The funeral was apt. The church itself—St. George’s-in-the-East—as blown to bollocks as any other house not so favoured by God. They’d swept the broken glass aside, made some attempt to shovel out the rubble and held what turned out to be an outdoor/indoor, roofless service in the ruins of Hawksmoor’s vision, followed by a swift burial in the churchyard under a peeping May sun, with the last draught of April tugging at their hair. Abner had no hair, Merle wore one of her many wigs, and Wilderness stood hatless in an ill-fitting blazer and even iller-fitting grey flannel trousers. He’d no idea where either had come from. Abner had simply produced them on the morning of the funeral and said, “Can’t see yer mum orf in rags, now can we?”

Of Herbert Henry Asquith Holderness, L/Cpl, 5th Batt., The Royal East Kents, there was no sign.

The wake was an equal absence.

Most of Lily’s friends had perished in the raid that killed her, and Wilderness had long ago worked out that the only friend an alcoholic has or needs comes in a bottle.

It was left to the three of them to mourn and blame.

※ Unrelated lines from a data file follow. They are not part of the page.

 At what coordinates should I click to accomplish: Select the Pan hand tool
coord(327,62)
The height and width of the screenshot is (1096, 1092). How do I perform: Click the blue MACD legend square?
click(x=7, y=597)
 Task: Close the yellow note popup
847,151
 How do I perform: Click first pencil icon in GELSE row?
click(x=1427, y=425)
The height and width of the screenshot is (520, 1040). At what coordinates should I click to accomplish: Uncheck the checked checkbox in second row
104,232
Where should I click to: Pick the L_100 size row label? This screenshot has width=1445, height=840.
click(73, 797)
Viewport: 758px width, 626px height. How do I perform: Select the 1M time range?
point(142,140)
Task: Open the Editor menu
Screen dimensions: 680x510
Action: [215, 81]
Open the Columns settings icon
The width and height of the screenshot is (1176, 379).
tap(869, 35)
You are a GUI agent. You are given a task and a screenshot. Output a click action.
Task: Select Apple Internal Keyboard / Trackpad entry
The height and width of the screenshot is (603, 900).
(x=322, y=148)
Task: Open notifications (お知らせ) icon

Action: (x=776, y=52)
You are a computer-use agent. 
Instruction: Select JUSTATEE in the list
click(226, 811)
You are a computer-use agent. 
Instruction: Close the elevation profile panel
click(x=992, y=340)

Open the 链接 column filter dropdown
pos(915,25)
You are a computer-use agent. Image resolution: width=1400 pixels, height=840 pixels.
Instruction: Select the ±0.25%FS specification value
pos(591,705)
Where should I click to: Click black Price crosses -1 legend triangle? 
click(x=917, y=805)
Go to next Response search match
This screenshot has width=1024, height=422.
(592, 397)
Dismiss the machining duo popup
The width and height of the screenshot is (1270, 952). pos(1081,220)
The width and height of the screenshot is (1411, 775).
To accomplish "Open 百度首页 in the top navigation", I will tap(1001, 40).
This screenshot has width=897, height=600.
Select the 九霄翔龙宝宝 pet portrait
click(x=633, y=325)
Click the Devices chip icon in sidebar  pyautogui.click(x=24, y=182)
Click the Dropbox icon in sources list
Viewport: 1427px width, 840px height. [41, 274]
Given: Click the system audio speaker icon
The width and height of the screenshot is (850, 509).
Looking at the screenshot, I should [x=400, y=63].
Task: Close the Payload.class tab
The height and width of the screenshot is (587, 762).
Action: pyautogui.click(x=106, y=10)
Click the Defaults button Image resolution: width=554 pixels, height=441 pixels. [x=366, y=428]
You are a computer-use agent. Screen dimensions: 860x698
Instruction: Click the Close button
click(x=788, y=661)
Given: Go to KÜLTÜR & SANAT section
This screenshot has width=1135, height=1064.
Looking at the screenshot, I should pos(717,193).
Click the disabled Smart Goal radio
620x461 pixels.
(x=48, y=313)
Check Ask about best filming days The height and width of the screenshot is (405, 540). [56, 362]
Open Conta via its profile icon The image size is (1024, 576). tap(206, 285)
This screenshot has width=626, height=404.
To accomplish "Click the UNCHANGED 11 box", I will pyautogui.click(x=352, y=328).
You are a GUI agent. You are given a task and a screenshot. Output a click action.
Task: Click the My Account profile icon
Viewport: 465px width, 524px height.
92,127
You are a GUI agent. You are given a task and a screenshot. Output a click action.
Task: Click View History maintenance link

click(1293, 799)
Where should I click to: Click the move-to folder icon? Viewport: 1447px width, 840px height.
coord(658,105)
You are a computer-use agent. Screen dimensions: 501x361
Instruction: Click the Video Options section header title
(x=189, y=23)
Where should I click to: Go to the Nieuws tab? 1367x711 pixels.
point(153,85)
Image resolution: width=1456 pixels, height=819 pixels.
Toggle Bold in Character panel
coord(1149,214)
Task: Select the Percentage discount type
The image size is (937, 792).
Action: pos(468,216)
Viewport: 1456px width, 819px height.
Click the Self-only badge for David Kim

“I blame meself,” Abner said.

“Whyzat?” from Merle.

“I spoilt the kid. Never said no to her. Not from the moment she batted her blue eyes at me. And then when her mum died, it was just ’er an’ me . . . I spoilt her even more.”

“Yeah, well,” Merle said over her glass of stout. “Let’s not spoil this one, eh?”

Abner laughed.

“Spoil ’im. I’s’ll thrash ’im night and day!”

It was obvious they were joking.

Harry Holderness was not.

His first act on stepping into Abner’s parlour was to knock the boy across the room with the back of his hand.

Absence distorts. Wilderness had an idea of his father that was less than the reality. He’d always pictured a big man, and common sense told him that if he and Harry ever met again the man would appear proportionately smaller as he himself had grown.

But the bastard was huge. At least six two, barrel-chested, rippling with muscle and churning with rage.

“No ’ard feelings. That’s just to let you know who’s who.”